OP-ED: How to boost civic interest
Why force citizens to register in order to vote?
Secretary of State Alex Padilla raised that question this year when he proposed a law that would automatically register every eligible voter with a driver's license. "One of the biggest barriers to citizen participation is the voter registration process," he said. "A new, enhanced California motor-voter law would strengthen our democracy."
Many Democrats in Sacramento — and beyond — agree.
Oregon's governor recently signed an automatic voter registration bill.
And this month, Hillary Rodham Clinton called for automatic, universal voter registration as well as a 20-day early voting window. She also accused her Republican rivals of "a sweeping effort to disempower and disenfranchise people of color, poor people and young people from one end of our country to the other."
It is generally thought that automatic voter registration would benefit Democrats and hurt Republicans. So it's safe to assume that politicians on both sides of the aisle are biased by that knowledge.
Still, it's possible to set partisan considerations aside and have an apolitical, substantive debate on the issue.
Conservative pundit Dan Foster favors allowing ex-convicts to vote, even though doing so would harm the prospects of Republicans. But while he favors a near-universal franchise, he is wary of making voter participation easier than it already is.
"The need to register to vote is just about the most modest restriction on ballot access I can think of," he wrote recently, "which is why it works so well as a democratic filter: It improves democratic hygiene because the people who can't be bothered to register (as opposed to those who refuse to vote as a means of protest) are, except in unusual cases, civic idiots. If you want an idea of what political discourse looks like when you so dramatically lower the burden of participation that civic idiots elect to join the fray, I give you the Internet."

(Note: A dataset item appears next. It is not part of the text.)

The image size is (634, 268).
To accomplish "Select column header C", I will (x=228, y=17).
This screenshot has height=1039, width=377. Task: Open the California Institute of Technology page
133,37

Progressive journalist Jamelle Bouie agrees that democracy requires informed citizens and that increasing the pool might make the average voter less informed, at least in the short term. But he has argued that "like any task, you get better at voting the more often you do it. Relatively uninformed voters in one election might become highly informed voters a few cycles later."
Although I see no definitive way to resolve their disagreement, I find myself favoring universal voter registration.
That is partly because I don't think that filling out government paperwork is a reliable proxy for who is an informed voter and who is a civic idiot. Nor do I expect that civic idiots will start turning out in large numbers on Election Day. The sort of person who's too apathetic to register is probably also too apathetic to cast a ballot.
And let's not pretend that a civic idiot on one subject is necessarily a civic idiot on another.
A citizen might not register to vote because she knows she's unfamiliar with national or state politics writ large. Yet that same person might have strong opinions and expertise on the sort of issue that ends up on a ballot measure. If she didn't file her paperwork in time for the referendum, that would amount to a civic loss — especially in a place such as California, which has an element of direct democracy built into its political system.
Mostly, however, I favor automatic registration because modern political campaigns increasingly target only those who are already on the voter rolls.
In a bygone era, political information was largely addressed to general audiences. Antiwar candidates or small-government candidates tried to spread their ideas as widely as possible, using TV and radio ads and scattered public appearances. And some of the people who encountered these ideas would be spurred to civic participation.
Today, candidates and advocacy organizations are getting better and better at directing their messages exclusively at registered voters. For example, Facebook's advertising guidelines for political operatives mention registered voters as one of the demographics that can be targeted with third-party data.
Over time, this could create a civic divide unlike any in our history. Lack of participation would perpetuate itself.
Take a person who doesn't register at age 18, when most people exhibit low levels of civic interest.
In the old days, he would have experienced subsequent campaigns much like his peers who registered at the first opportunity; over time, he would have come across a great deal of — possibly engaging — political information and commentary.
These days, those who register to vote at the first opportunity and those who do not are likely to find a much higher degree of variance in their exposure to campaign issues.
At the local, state and federal levels, registered voters will be awash in highly targeted pitches and get-out-the-vote efforts, while those who don't register will be almost totally ignored.
Doesn't that isolation from the democratic process risk creating civic idiocy over time? I think so. And that risk outweighs the benefits of conserving needless registration paperwork.